To work around this problem, httperf can optionally maintain its own bitmap of ports that it believes to be available. This solution is not ideal because the bitmap is not guaranteed to be accurate. In other words, a port may not be available, even though httperf thinks otherwise. This can cause additional system calls that could ordinarily be avoided. It is also suboptimal because it means that httperf duplicates information that the OS kernel has to maintain at any rate. While not optimal, the solution works well in practice.

A subtle issue in managing the bitmap is the order in which ports are allocated. In a first implementation, httperf reused the most recently freed port number as soon as possible (in order to minimize the number of ports consumed by httperf). This worked well as long as both the client and server machines were UNIX-based. Unfortunately, a TCP incompatibility between UNIX and NT breaks this solution. Briefly, the problem is that UNIX TCP implementations allow pre-empting the TIME_WAIT state if a new SYN segment arrives. In contrast, NT disallows such pre-emption. This has the effect that a UNIX client may consider it legitimate to reuse a given port at a time NT considers the old connection still to be in TIME_WAIT state. Thus, when the UNIX client attempts to create a new connection with the reused port number, NT will respond with a TCP RESET segment that causes the connection attempt to fail. In the case of httperf this had the effect of dramatically reducing the apparent throughput the NT server could sustain (half the packets failed with a ``connection reset by peer'' error). This problem is avoided in the current version of httperf by allocating ports in strict round-robin fashion.

4.3 Slow System Calls

Slow System Calls

A final issue with implementing httperf is that even on modern systems, some OS operations are relatively slow when dealing with several thousand TCP control blocks. The use of hash-tables to look up TCP control blocks for incoming network traffic is standard nowadays. However, it turns out that at least some BSD-derived systems still perform linear control block searches for the bind() and connect() system calls. This is unfortunate because in the case of httperf, these linear searches can easily use up eighty or more percent of its total execution time. This, once again, can severely limit the maximum load that a client can generate.

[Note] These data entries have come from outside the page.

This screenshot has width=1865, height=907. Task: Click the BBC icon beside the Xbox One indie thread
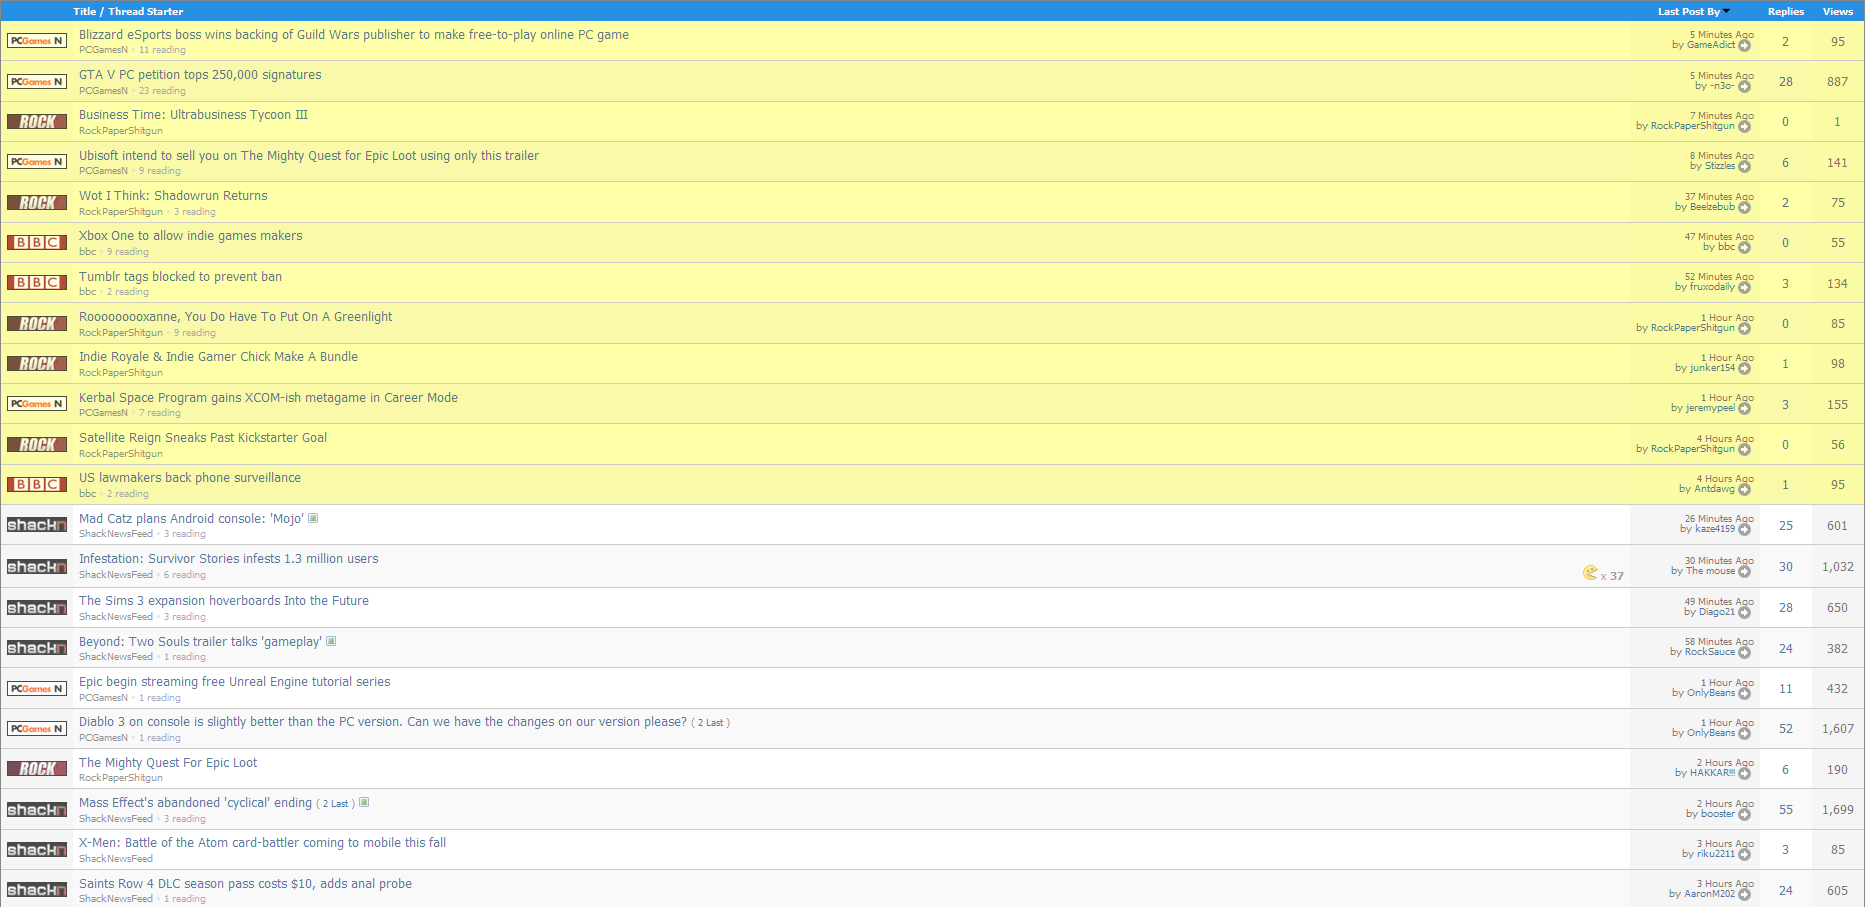coord(36,242)
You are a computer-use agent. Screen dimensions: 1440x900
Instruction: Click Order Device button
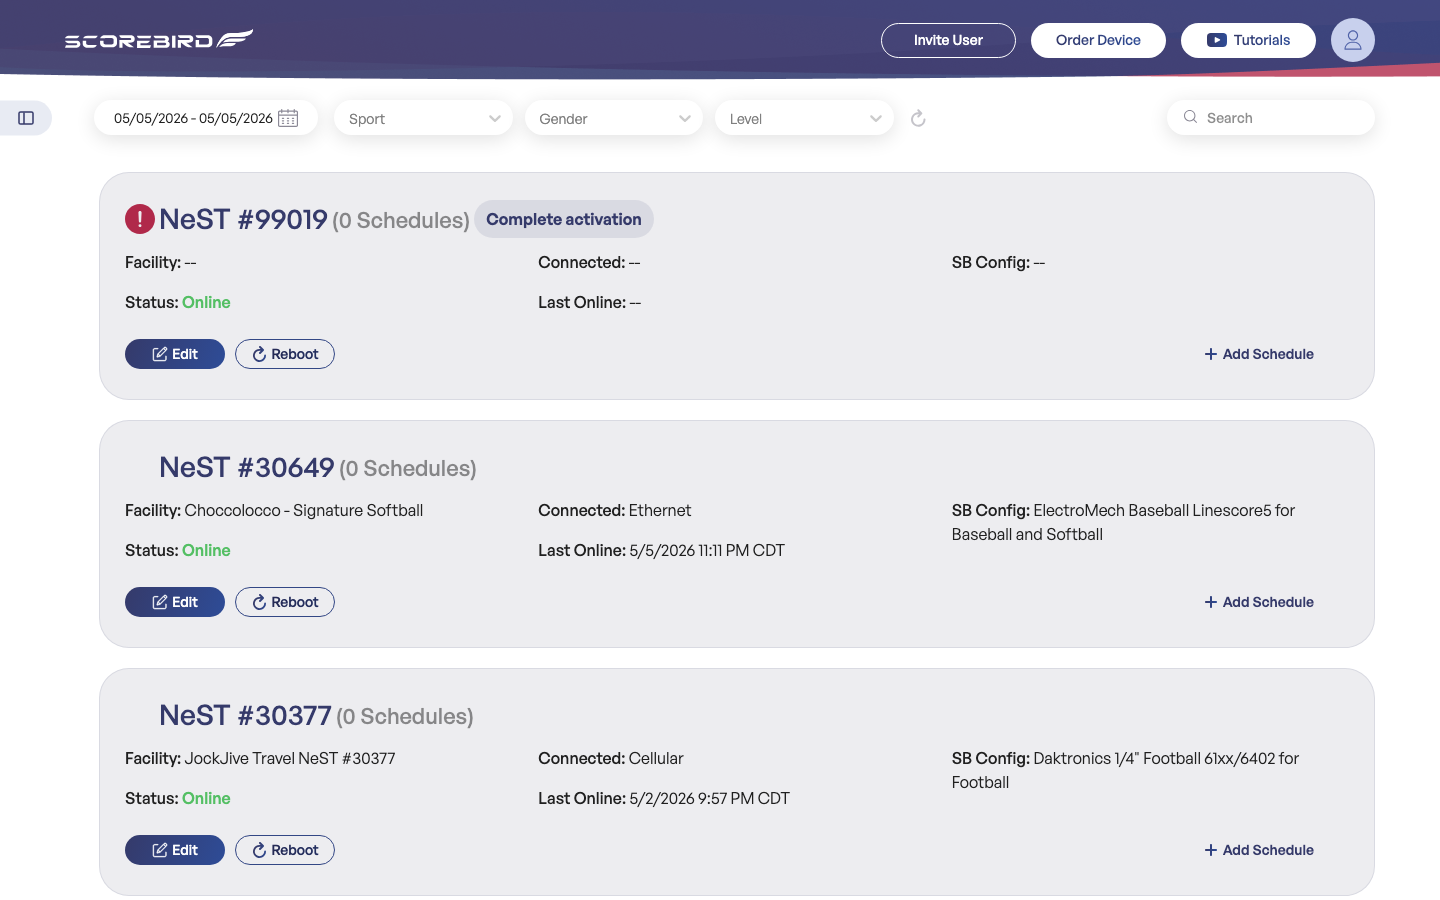1098,40
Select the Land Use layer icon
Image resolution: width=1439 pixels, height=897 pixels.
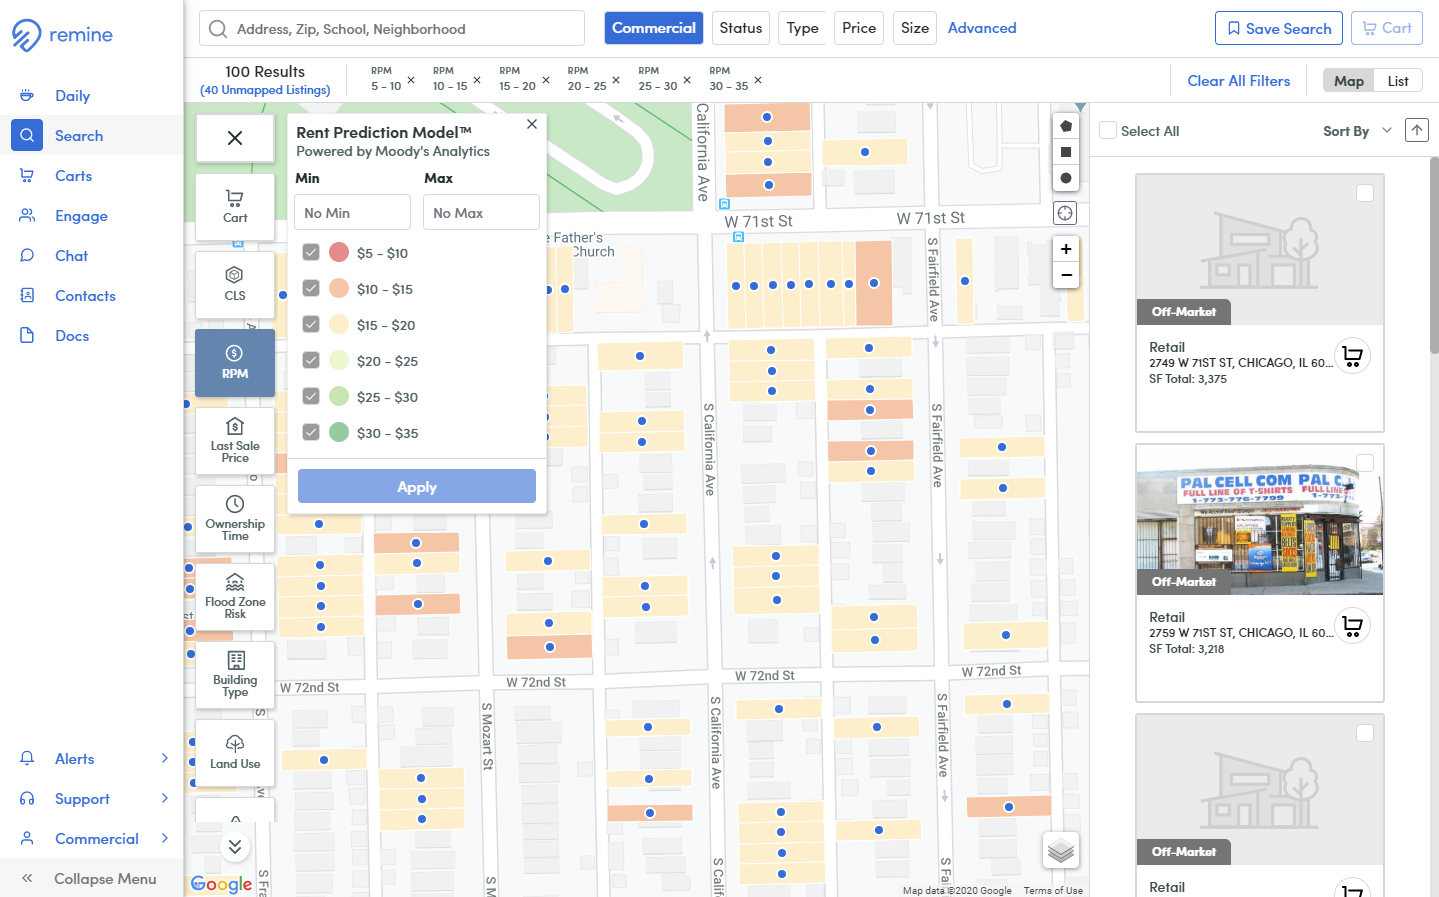[x=235, y=751]
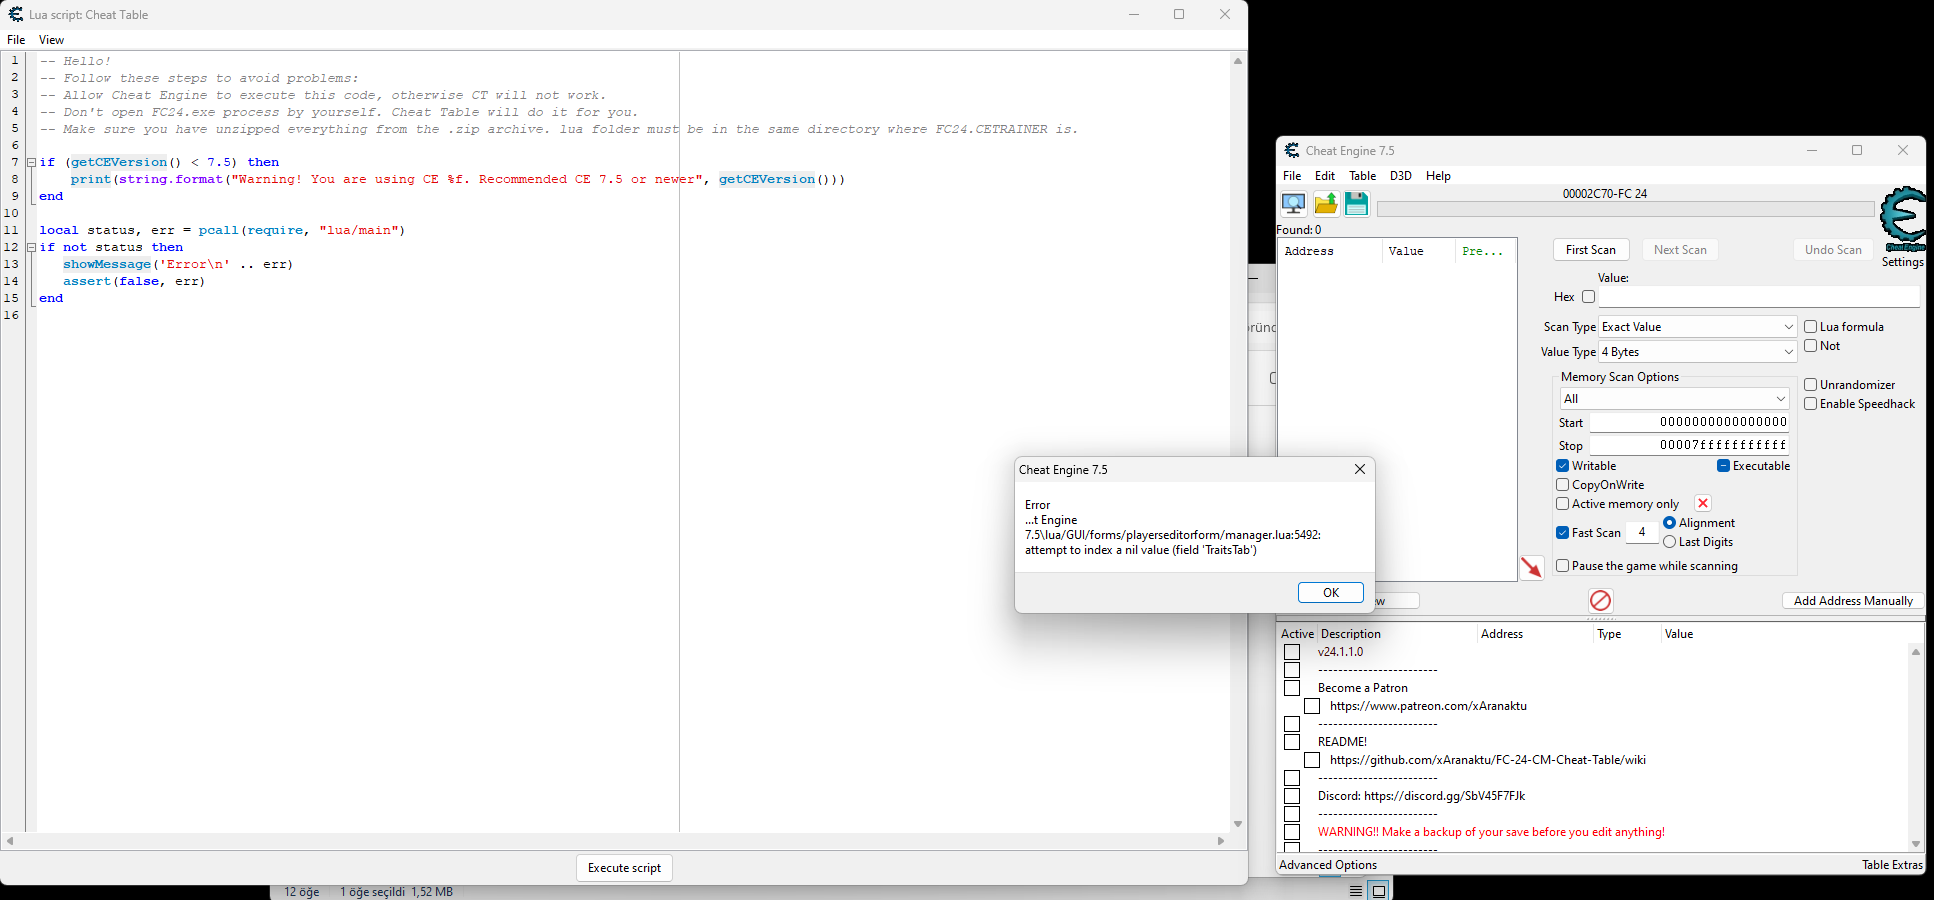
Task: Click the open process computer icon
Action: pyautogui.click(x=1293, y=204)
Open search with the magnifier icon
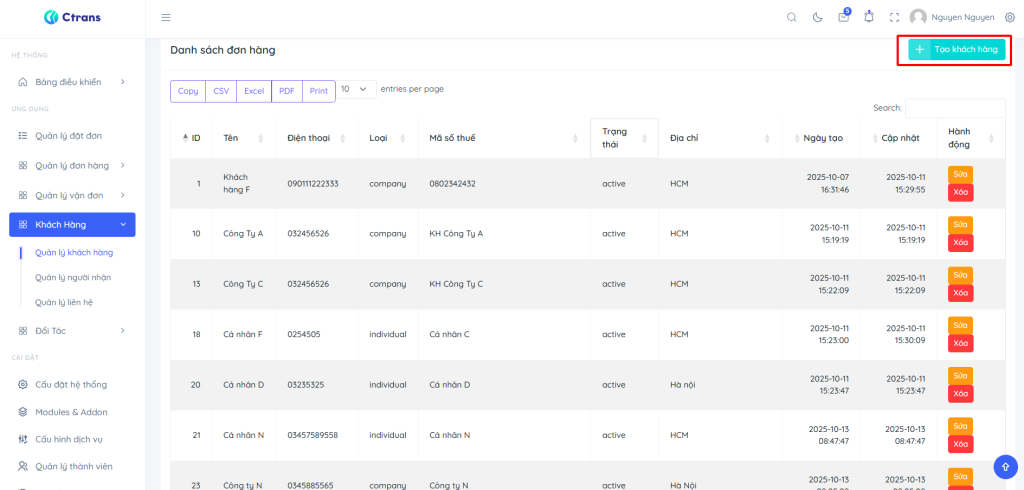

Fortunately, this is an issue only when running a test that causes httperf to close the TCP connection---as long as the server closes the connection, no problem occurs. Nevertheless, it would be better to avoid the problem altogether. Short of fixing the OS, the only workaround we have found so far is to change httperf so it closes connections by sending a RESET instead of going through the normal connection shutdown handshake. This workaround may be acceptable for certain cases, but should not be used in general. The reason is that closing a connection via a RESET may cause data corruption in future TCP connections or, more likely, can lead to needlessly tying up server resources. Also, a RESET artificially lowers the cost of closing a connection, which could lead to overestimating a server's capacity. With these reservation in mind, we observe in passing that at least one popular web browser (IE 4.01) appears to be closing connections in this manner.

4.4 Future Directions

Future Directions

In its current form httperf is already useful for performing several web server measurement tasks but its development has by no means come to a halt. Indeed, there are several features that are likely to be added. For example, we believe it would be useful to add a workload generator that attempts to mimic the real-world traffic patterns observed by web servers. To a first degree of approximation, this could be done by implementing a SPECweb-like workload generator. Another obvious and useful extension would be to modify httperf to allow log file based URL generation. Both of these extensions can be realized easily thanks to the event-oriented structure of httperf.

Another fruitful direction would be to modify httperf to make it easier to run tests with multiple clients. At present, it is the tester's responsibility to start httperf on each client machine and to collect and summarize the per-client results. A daemon-based approach where a single command line would control multiple clients could be a first step in this direction.